Work instructions: Among the entries below, one line contains "At what coordinates should I click to accomplish: Undo" and another contains "Task: Click the play prototype icon". Transcribe those two lines and every line between them, exactly.

Given data:
++++++++++
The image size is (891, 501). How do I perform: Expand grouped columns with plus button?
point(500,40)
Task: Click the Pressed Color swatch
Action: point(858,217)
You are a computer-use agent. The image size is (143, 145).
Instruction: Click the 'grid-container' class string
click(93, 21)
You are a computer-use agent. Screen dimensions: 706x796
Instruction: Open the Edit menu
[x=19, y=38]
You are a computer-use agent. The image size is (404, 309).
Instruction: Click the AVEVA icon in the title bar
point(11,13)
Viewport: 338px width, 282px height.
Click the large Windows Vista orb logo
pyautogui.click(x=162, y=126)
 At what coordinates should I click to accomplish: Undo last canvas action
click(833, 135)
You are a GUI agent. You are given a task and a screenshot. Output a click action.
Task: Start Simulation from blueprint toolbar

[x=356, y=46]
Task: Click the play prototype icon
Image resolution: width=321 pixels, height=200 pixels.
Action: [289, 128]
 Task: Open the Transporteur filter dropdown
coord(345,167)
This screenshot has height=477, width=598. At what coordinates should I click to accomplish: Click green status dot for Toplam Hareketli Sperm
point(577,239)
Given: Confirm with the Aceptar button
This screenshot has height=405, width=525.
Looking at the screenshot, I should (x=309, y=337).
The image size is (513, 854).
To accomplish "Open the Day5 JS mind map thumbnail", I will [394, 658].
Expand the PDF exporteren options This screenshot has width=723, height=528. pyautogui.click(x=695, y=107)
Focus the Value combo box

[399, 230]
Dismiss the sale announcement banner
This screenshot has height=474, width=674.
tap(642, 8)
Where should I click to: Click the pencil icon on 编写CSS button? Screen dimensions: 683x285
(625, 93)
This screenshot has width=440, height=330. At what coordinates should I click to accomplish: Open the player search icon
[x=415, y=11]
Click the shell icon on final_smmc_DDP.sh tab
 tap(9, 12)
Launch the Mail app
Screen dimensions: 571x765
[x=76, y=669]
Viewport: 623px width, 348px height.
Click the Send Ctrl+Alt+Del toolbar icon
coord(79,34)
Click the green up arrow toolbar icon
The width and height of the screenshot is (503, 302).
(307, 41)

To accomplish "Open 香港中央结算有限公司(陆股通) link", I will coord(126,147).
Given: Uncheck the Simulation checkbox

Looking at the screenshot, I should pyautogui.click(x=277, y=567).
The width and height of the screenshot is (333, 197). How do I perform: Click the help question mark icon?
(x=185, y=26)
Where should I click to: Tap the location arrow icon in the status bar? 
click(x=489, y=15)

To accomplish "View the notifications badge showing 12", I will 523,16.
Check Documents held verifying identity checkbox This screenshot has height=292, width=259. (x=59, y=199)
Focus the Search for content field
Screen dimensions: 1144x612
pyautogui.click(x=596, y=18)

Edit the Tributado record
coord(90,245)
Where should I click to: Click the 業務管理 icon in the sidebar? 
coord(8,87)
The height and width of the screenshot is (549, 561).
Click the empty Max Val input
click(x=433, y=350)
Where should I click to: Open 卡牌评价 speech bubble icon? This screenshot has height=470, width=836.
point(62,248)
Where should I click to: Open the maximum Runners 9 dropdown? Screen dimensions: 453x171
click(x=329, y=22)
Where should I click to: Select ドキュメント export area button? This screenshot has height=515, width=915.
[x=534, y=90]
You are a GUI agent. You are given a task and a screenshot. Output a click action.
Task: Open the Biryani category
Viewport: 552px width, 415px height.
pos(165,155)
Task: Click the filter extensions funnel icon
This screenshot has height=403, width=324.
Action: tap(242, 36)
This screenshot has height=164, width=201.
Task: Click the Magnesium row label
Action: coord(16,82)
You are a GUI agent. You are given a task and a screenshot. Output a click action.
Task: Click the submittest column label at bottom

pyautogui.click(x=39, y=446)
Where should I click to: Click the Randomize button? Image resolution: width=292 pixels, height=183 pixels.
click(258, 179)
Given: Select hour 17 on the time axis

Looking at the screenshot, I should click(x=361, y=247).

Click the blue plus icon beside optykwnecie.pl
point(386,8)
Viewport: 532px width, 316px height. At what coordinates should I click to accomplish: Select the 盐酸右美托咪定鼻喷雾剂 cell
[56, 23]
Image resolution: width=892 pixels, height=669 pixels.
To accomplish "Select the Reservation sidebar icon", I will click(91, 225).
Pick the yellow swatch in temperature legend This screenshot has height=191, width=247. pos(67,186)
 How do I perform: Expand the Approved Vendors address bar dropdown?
++++++++++
Exercise response:
 At what coordinates should I click to accomplish: Undo last canvas action
click(833, 135)
You are a GUI agent. You are given a task and a screenshot. Output a click action.
Task: Start Simulation from blueprint toolbar

[x=356, y=46]
Task: Click the play prototype icon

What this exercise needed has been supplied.